**What the task requires:** Repeat word for word every line of the rows below, from the line with "Task: Expand the" to the line with "tap(592, 592)", including both of those lines.

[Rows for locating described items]
○ ○ ○ ○
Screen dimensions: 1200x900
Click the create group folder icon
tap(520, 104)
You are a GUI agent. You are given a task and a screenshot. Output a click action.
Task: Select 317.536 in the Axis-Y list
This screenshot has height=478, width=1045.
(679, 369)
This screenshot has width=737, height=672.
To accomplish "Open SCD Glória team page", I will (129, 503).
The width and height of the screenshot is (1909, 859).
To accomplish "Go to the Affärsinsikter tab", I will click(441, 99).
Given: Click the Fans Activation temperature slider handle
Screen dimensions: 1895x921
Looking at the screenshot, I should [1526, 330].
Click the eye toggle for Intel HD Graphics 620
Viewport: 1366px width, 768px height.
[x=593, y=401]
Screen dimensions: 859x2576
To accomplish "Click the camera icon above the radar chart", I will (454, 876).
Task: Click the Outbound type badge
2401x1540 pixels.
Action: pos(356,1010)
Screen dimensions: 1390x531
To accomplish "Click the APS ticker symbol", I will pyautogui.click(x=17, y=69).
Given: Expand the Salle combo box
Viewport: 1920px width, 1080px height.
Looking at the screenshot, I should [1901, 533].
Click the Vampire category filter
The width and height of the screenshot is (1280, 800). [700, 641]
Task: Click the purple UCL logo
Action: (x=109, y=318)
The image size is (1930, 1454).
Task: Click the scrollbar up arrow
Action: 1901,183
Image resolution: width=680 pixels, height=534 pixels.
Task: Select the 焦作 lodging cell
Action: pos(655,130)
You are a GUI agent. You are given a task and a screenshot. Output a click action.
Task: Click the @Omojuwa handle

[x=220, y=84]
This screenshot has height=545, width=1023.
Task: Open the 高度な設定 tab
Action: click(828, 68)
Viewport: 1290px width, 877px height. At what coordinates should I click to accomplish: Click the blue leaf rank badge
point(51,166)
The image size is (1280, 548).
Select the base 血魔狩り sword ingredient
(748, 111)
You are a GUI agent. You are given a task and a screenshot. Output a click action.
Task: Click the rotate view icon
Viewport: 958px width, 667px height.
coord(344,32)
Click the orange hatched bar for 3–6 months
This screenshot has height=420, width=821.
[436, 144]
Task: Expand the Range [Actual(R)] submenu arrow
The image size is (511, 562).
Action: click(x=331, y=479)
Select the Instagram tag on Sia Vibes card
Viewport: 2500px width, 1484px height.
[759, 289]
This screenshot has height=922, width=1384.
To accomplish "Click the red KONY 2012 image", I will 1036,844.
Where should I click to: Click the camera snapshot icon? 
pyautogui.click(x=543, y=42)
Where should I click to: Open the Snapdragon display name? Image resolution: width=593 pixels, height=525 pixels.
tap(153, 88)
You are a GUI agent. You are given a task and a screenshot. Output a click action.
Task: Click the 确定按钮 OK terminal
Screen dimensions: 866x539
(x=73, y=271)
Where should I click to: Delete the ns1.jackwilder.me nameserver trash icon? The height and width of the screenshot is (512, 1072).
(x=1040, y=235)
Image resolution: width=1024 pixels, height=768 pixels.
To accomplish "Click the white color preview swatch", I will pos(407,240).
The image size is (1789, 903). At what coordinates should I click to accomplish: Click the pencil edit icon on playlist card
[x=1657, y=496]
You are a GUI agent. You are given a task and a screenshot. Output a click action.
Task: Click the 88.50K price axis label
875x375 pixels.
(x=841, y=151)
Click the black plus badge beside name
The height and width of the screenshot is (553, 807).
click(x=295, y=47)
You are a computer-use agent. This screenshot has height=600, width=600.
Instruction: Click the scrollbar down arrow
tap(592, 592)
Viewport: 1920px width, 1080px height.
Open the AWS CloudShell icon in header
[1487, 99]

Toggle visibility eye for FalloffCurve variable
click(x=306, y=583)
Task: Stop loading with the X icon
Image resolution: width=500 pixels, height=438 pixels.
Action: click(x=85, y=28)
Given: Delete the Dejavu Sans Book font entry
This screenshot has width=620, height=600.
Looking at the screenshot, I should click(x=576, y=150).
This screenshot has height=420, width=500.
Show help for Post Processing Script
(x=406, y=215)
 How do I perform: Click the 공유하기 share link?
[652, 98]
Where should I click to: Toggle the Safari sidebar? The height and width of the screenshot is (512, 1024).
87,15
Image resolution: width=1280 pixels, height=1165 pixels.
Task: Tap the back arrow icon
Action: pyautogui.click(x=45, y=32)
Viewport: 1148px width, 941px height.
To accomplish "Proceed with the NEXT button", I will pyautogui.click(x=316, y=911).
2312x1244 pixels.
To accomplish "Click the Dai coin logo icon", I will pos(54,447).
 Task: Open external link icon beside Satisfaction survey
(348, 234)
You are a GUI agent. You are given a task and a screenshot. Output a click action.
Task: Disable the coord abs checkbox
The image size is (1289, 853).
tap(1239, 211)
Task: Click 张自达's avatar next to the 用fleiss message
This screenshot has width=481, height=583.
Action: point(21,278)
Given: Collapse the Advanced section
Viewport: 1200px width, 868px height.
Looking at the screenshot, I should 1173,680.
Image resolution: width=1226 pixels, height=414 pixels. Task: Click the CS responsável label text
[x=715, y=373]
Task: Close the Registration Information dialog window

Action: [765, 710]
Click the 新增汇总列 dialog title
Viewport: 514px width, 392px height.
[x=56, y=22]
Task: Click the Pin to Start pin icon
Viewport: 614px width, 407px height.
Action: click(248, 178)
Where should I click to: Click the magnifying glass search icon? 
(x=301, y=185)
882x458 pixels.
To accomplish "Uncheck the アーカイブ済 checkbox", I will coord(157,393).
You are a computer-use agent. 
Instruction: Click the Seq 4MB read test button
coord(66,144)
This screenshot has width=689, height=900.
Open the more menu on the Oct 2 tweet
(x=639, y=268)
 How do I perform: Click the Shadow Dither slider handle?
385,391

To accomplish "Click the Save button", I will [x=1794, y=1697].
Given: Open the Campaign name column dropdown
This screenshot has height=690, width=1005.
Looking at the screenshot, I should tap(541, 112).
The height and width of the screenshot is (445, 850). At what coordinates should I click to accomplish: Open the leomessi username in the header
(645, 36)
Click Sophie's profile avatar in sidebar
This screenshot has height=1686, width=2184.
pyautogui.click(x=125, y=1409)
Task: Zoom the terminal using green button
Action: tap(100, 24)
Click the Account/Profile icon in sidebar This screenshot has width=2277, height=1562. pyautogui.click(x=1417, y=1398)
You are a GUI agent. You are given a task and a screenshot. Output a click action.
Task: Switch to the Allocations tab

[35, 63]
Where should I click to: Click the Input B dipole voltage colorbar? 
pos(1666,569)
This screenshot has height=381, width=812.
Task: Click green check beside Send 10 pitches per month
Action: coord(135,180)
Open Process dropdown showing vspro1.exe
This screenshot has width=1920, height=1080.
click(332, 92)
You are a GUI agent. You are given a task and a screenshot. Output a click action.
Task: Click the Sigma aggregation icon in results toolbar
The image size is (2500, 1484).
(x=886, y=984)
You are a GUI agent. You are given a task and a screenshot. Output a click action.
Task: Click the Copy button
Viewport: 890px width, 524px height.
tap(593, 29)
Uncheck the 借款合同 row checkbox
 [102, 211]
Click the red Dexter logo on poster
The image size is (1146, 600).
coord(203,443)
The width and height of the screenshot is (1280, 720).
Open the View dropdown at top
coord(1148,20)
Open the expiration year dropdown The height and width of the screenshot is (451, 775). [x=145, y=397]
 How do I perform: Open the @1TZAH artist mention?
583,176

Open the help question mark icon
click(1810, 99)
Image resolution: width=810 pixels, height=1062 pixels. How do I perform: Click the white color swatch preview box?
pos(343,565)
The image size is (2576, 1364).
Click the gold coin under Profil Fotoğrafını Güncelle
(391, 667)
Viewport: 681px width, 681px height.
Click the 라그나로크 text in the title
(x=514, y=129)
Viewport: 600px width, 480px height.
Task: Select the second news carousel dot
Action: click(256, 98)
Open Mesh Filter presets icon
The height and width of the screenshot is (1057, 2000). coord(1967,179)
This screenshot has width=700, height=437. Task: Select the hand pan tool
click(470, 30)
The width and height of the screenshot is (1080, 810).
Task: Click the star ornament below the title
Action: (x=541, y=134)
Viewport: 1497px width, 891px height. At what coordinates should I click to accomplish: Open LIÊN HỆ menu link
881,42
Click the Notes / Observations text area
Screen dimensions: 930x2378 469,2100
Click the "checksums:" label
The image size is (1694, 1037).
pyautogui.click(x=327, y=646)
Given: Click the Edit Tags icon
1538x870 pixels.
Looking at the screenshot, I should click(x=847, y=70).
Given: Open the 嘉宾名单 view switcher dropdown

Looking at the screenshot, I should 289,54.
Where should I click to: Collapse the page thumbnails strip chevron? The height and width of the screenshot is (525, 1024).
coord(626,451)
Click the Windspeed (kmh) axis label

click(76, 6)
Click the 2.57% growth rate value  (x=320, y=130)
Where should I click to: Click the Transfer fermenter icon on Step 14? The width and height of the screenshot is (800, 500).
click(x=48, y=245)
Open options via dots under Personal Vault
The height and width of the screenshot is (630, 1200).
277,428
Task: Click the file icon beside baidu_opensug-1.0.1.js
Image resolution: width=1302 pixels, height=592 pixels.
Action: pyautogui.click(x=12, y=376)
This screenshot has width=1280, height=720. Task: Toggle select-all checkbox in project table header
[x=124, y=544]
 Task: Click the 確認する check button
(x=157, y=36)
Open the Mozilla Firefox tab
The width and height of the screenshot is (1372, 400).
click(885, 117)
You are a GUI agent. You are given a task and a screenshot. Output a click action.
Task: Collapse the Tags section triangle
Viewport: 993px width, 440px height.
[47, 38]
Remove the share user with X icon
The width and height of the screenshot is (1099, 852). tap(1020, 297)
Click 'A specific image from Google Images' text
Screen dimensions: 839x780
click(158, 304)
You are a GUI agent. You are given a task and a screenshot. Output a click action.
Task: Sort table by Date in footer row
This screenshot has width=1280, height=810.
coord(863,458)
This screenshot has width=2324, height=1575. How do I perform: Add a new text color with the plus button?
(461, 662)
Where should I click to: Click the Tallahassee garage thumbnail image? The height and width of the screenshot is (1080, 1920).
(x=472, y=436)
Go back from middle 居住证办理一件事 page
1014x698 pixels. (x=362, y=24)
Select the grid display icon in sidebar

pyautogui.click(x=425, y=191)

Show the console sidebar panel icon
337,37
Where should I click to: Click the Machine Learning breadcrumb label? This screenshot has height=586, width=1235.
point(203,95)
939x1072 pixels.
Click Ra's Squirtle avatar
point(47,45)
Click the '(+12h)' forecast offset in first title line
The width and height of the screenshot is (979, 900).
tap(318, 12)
○ ○ ○ ○
**Response:**
Task: Expand the Range [Actual(R)] submenu arrow
The image size is (511, 562).
Action: click(x=331, y=479)
Select the Instagram tag on Sia Vibes card
Viewport: 2500px width, 1484px height.
[759, 289]
This screenshot has height=922, width=1384.
To accomplish "Click the red KONY 2012 image", I will 1036,844.
Where should I click to: Click the camera snapshot icon? 
pyautogui.click(x=543, y=42)
Where should I click to: Open the Snapdragon display name? Image resolution: width=593 pixels, height=525 pixels.
tap(153, 88)
You are a GUI agent. You are given a task and a screenshot. Output a click action.
Task: Click the 确定按钮 OK terminal
Screen dimensions: 866x539
(x=73, y=271)
Where should I click to: Delete the ns1.jackwilder.me nameserver trash icon? The height and width of the screenshot is (512, 1072).
(x=1040, y=235)
Image resolution: width=1024 pixels, height=768 pixels.
To accomplish "Click the white color preview swatch", I will pos(407,240).
The image size is (1789, 903). At what coordinates should I click to accomplish: Click the pencil edit icon on playlist card
[x=1657, y=496]
You are a GUI agent. You are given a task and a screenshot. Output a click action.
Task: Click the 88.50K price axis label
875x375 pixels.
(x=841, y=151)
Click the black plus badge beside name
The height and width of the screenshot is (553, 807).
click(x=295, y=47)
You are a computer-use agent. This screenshot has height=600, width=600.
Instruction: Click the scrollbar down arrow
tap(592, 592)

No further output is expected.